When Amazon SageMaker runs training, your `train` script runs as in a regular Python program. The `/opt/ml` directory includes the following files:

    /opt/ml
    ├── input
    │   ├── config
    │   │   ├── hyperparameters.json
    │   │   └── resourceConfig.json
    │   └── data
    │       └── <channel_name>
    │           └── <input data>
    ├── model
    │   └── <model files>
    └── output
        └── failure

##### The Input
Input files provide the following:
* `/opt/ml/input/config` contains information to control how your program runs. `hyperparameters.json` is a JSON-formatted dictionary that maps hyperparameter names to values. These values are always strings, so you might need to convert them. `resourceConfig.json` is a JSON-formatted file that describes the network layout used for distributed training.
* `/opt/ml/input/data/<channel_name>/` (for File mode) contains the input data for that channel. The channels are created based on the call to the CreateTrainingJob operation, but it's important that channels match algorithm expectations.
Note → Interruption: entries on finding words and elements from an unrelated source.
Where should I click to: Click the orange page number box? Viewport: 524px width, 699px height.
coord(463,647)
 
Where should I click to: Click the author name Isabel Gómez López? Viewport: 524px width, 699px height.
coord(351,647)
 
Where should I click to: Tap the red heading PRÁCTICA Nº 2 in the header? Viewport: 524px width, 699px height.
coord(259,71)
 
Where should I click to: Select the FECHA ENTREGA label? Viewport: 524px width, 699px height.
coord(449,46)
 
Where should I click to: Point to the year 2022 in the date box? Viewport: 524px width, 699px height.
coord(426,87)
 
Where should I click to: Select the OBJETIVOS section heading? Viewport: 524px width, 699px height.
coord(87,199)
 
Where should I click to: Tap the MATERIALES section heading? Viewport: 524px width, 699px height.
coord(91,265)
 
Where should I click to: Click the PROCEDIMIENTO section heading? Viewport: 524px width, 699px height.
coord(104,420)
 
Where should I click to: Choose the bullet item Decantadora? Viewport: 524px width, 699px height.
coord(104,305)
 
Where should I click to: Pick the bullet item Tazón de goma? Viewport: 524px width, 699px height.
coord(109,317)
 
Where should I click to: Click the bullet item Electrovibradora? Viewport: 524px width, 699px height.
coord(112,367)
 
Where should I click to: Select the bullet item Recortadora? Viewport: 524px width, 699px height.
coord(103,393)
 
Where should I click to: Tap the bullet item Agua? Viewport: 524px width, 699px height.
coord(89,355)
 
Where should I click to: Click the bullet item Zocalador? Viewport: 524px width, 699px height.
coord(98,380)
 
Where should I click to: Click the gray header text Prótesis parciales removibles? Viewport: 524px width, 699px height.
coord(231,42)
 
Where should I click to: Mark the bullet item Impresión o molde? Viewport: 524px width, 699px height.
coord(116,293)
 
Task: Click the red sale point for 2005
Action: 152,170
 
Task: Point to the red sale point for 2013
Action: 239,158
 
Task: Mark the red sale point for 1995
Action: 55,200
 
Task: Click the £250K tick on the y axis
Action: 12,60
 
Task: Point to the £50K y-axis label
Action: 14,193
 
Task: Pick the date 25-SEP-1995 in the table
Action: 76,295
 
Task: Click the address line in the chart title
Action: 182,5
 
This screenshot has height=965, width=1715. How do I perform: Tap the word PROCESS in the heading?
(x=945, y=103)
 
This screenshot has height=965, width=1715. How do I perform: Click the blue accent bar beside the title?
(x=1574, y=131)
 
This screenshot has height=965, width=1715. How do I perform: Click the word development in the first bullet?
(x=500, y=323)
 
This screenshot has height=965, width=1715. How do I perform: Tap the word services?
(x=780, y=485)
The files for each channel are copied from Amazon Simple Storage Service (Amazon S3) to this directory, preserving the tree structure indicated by the S3 key structure. 
* `/opt/ml/input/data/<channel_name>_<epoch_number>` (for Pipe mode) is the pipe for a given epoch. Epochs start at zero and increment by one each time you read them. There is no limit to the number of epochs that you can run, but you must close each pipe before reading the next epoch.

##### The Output 
There are two output directories: 
* `/opt/ml/model/` is the directory where you write the model that your algorithm generates. Your model can be in any format. It can be a single file or a whole directory tree. Amazon SageMaker packages files in this directory into a compressed tar archive file. This file is made available at the Amazon S3 location returned in the `DescribeTrainingJob` response.
* `/opt/ml/output` is the directory where the algorithm can write a file `failure` that describes why the job failed. The contents of this file are returned in the `FailureReason` field of the `DescribeTrainingJob` response. For jobs that succeed, there is no reason to write this file because Amazon SageMaker ignores it.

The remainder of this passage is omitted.